First off, Ole Miss lost a lot of weapons off last season's team, including quarterback Jordan Ta'amu and receivers A.J. Brown and DaMarkus Lodge, who all had sizable roles in the Rebels leading the league in passing offense. Secondly, the Rebels had to bring somebody, as they were the only SEC program that didn't have a single player on the league's preseason first, second or third team.

There is also Corral himself, who won Rebels coach Matt Luke over despite competing in only four games.

"A lot of people asked me about bringing a freshman to Media Days," Luke said, "but with his competitive fire and his competitive spirit, the players gravitated toward him. I think he was thrust into a leadership role, and I really think he's done a great job of competing and carrying himself the right way.

"As a former player, you want to be around guys who have that energy and that fire and that toughness, especially at that position."

Corral, a 6-foot-1, 207-pounder from Ventura, California, played last year against Southern Illinois, Louisiana-Monroe, South Carolina and Mississippi State before having his redshirt season protected. In a 70-21 humbling of ULM, he went 10-of-10 passing for 143 yards and two touchdowns and also rushed six times for 78 yards and a score.

It was a different story in the Egg Bowl, when an injury to Ta'amu thrust Corral into action in the biggest game of the season. Corral's first attempt was a 26-yard completion, but he went just 4-of-7 for 39 yards and an interception the rest of the way in a 35-3 loss to MSU that sealed a 5-7 record.

What did Corral learn in his four-game sample size?

"That it's not necessarily faster, but you have to think faster," he said. "Of course, everyone gets more athletic and all that, so you have to be on top of your game way more than you were in high school. The SEC is the next closest thing to the NFL.

"You've got linemen at Alabama, Auburn and South Carolina who are twice as big as me and run just as fast as me."

Corral was a consensus top-100 prospect in the 2018 signing class and committed to Florida before the Gators parted ways with coach Jim McElwain late in the 2017 season. In December 2017, he made the switch from Florida to Ole Miss.

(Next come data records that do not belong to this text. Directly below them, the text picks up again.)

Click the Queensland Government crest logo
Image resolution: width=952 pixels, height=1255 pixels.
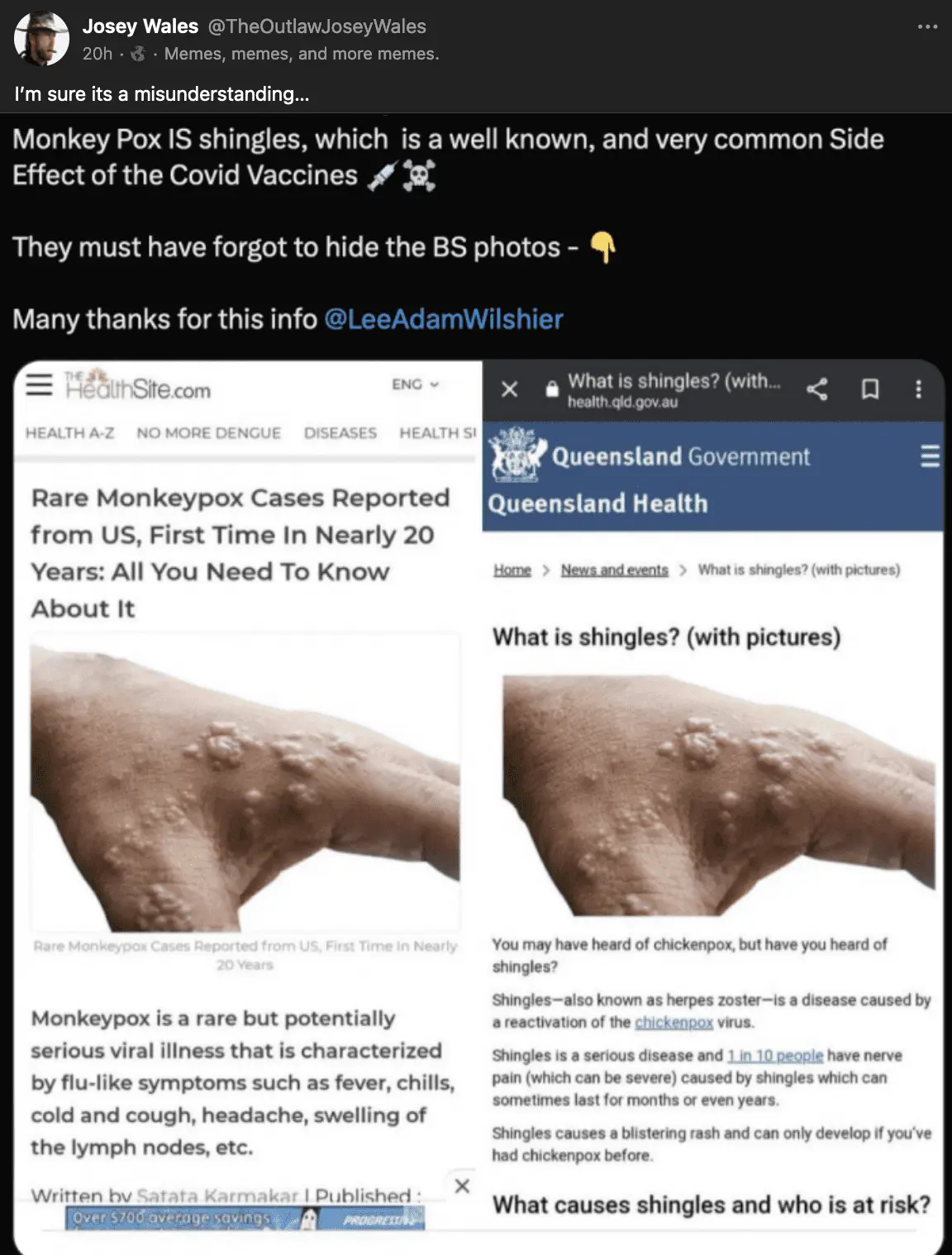pos(517,454)
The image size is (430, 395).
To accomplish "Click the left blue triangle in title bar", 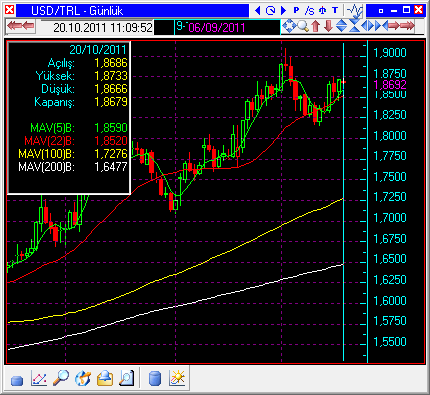I will 257,10.
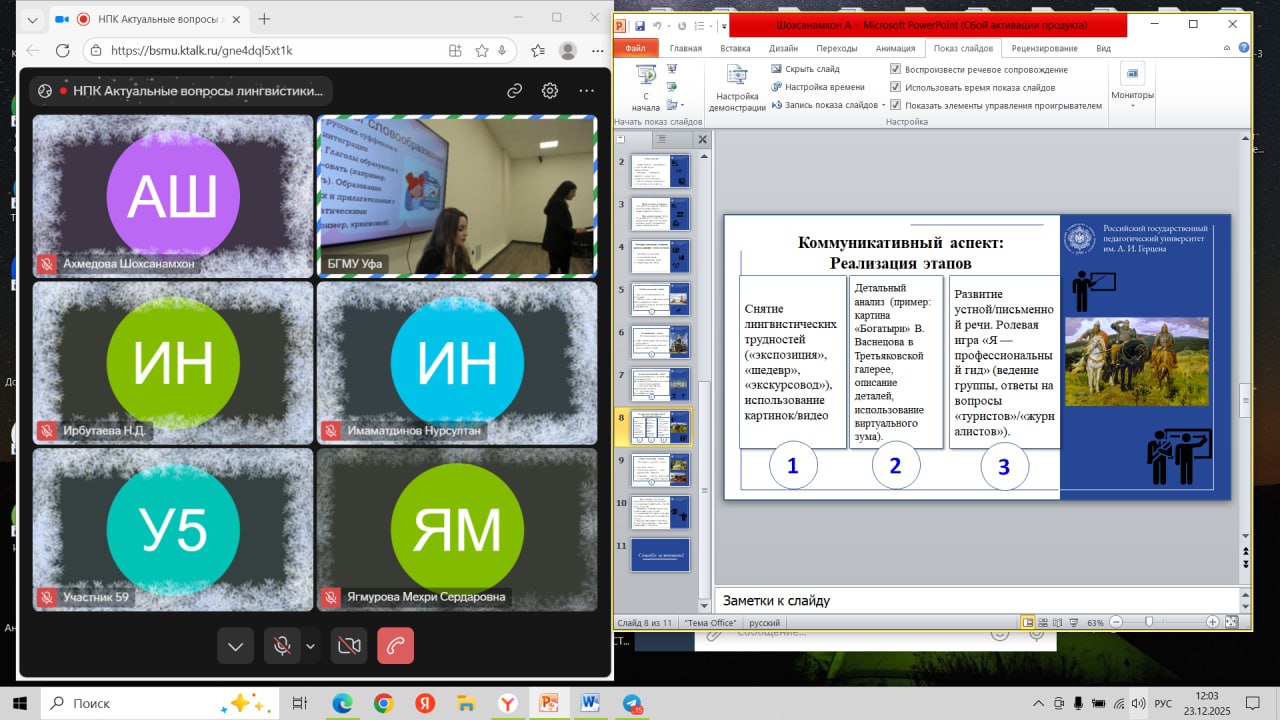The image size is (1280, 720).
Task: Expand microphone options arrow next to mic
Action: click(x=310, y=646)
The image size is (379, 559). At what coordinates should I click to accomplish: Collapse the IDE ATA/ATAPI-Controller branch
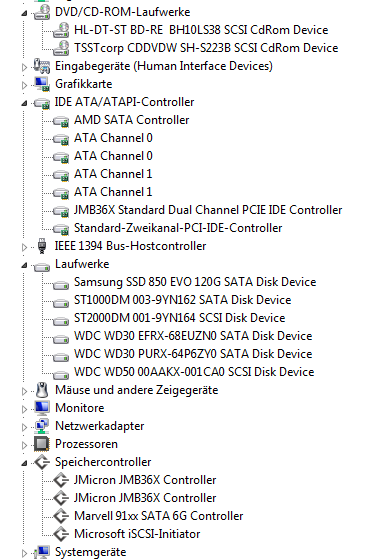click(x=24, y=103)
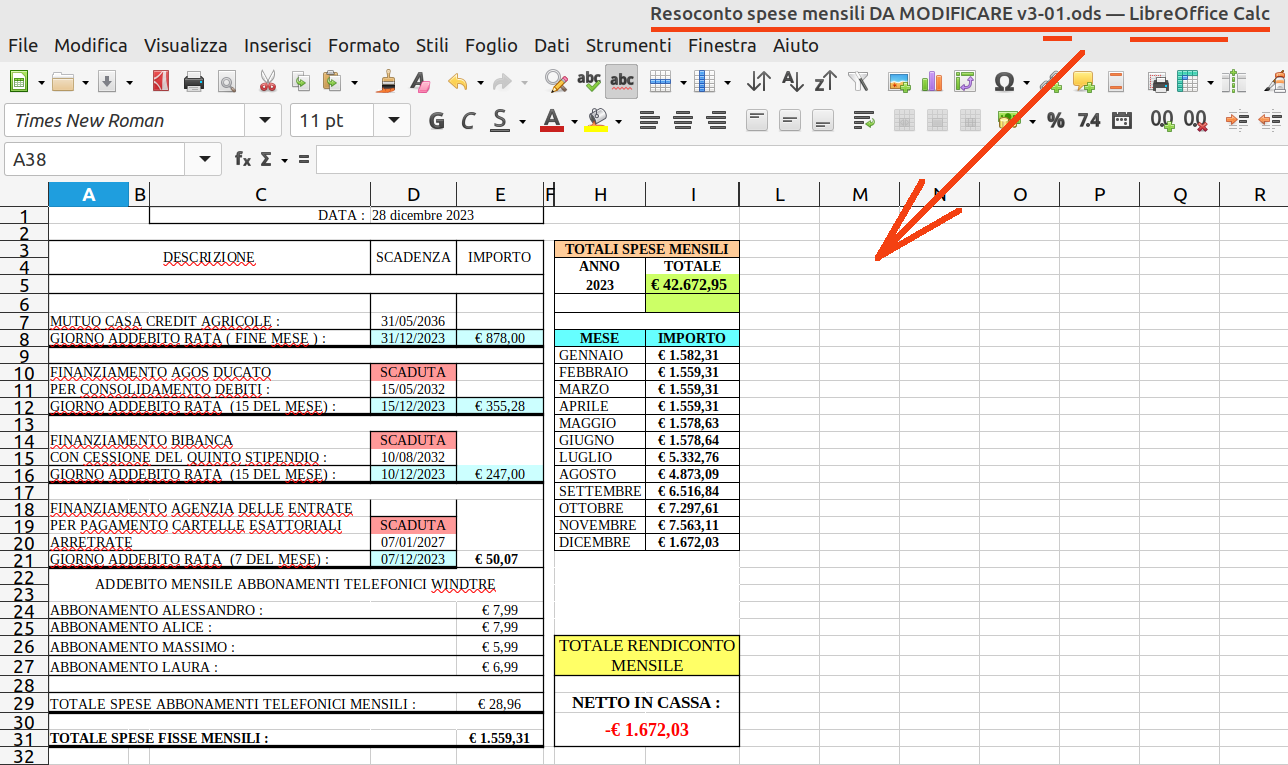1288x765 pixels.
Task: Open the Strumenti menu
Action: pyautogui.click(x=628, y=45)
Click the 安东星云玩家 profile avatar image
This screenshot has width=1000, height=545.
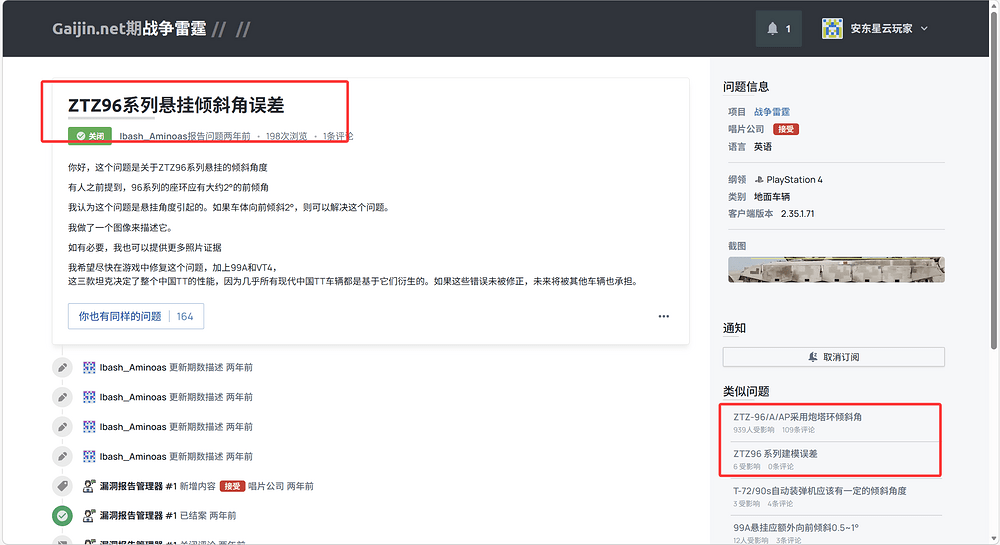(x=832, y=29)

"It was the coaching change, and it just didn't match right," Corral said. "We had a top-three class going there, but none of that stuff matters now. All I'm worried about is winning games for Ole Miss."

The Rebels could be hard-pressed to match last season's averages of 510.5 yards and 33.9 points per game, but there is definitely the potential with Corral and a 1-2 running back punch of senior Scottie Phillips and true freshman Jerrion Ealy. Phillips is a 5-8, 216-pounder who produced first downs or touchdowns on 38% of his carries last season, which is the highest rate for any returning running back in the league.

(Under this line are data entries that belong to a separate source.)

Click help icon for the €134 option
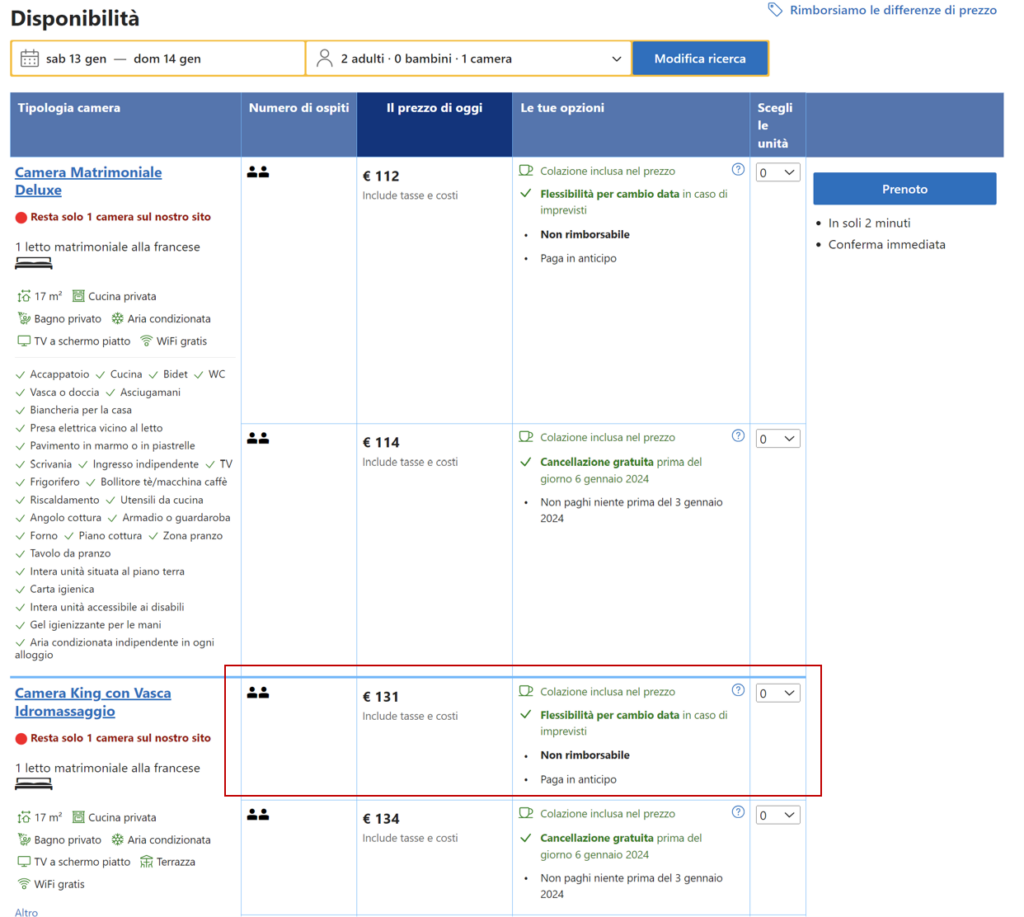 point(738,812)
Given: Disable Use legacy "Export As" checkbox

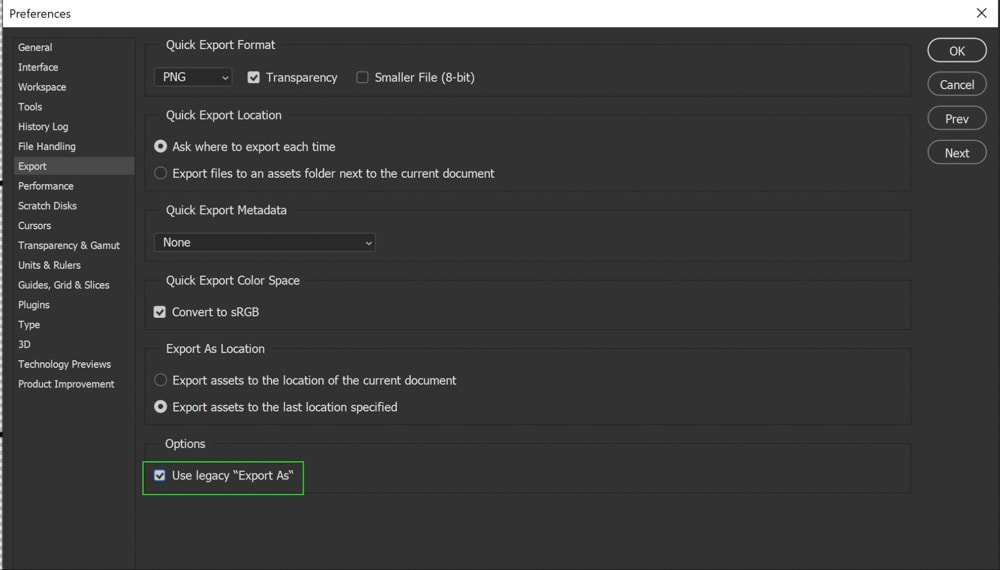Looking at the screenshot, I should [160, 475].
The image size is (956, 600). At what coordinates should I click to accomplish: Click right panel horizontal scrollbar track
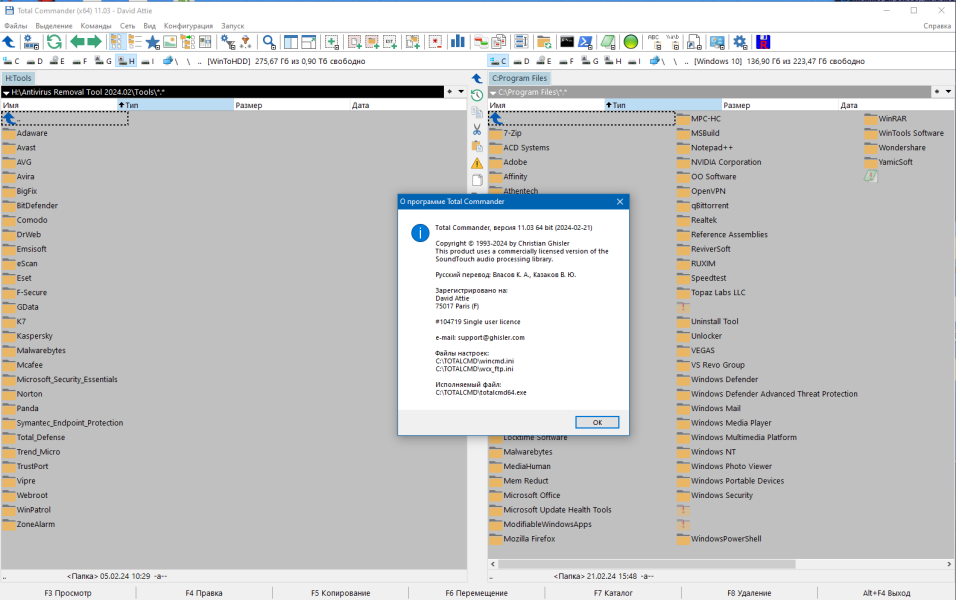(870, 564)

Ealy is a consensus top-100 national prospect whom many recruiting analysts pegged for professional baseball but will give football a go after not getting selected in the early rounds of June's draft.

The Ole Miss offense is under the guidance this season of former West Virginia, Michigan and Arizona head coach Rich Rodriguez.

"He wants us to play with a hard edge and a savage mentality, and it's very, very contagious," Corral said. "It's the same offense from my senior year, when I was at Long Beach Poly. There were a lot of progressional reads, and it was a very prolific offense my senior year."

Now that he's the first freshman to attend SEC Media Days, Corral is now eager to become the first freshman quarterback this century to start a season at Ole Miss, something even Eli Manning didn't do.

"Matt's a very, very talented guy," Luke said. "He can make all of the throws and is accurate from a bunch of different odd angles. He's got escapability in the pocket, and he has all of the intangibles in terms of toughness."

Said Corral: "I wanted it this way, and it's part of the reason why I came here. I wanted to be a leader and set an example."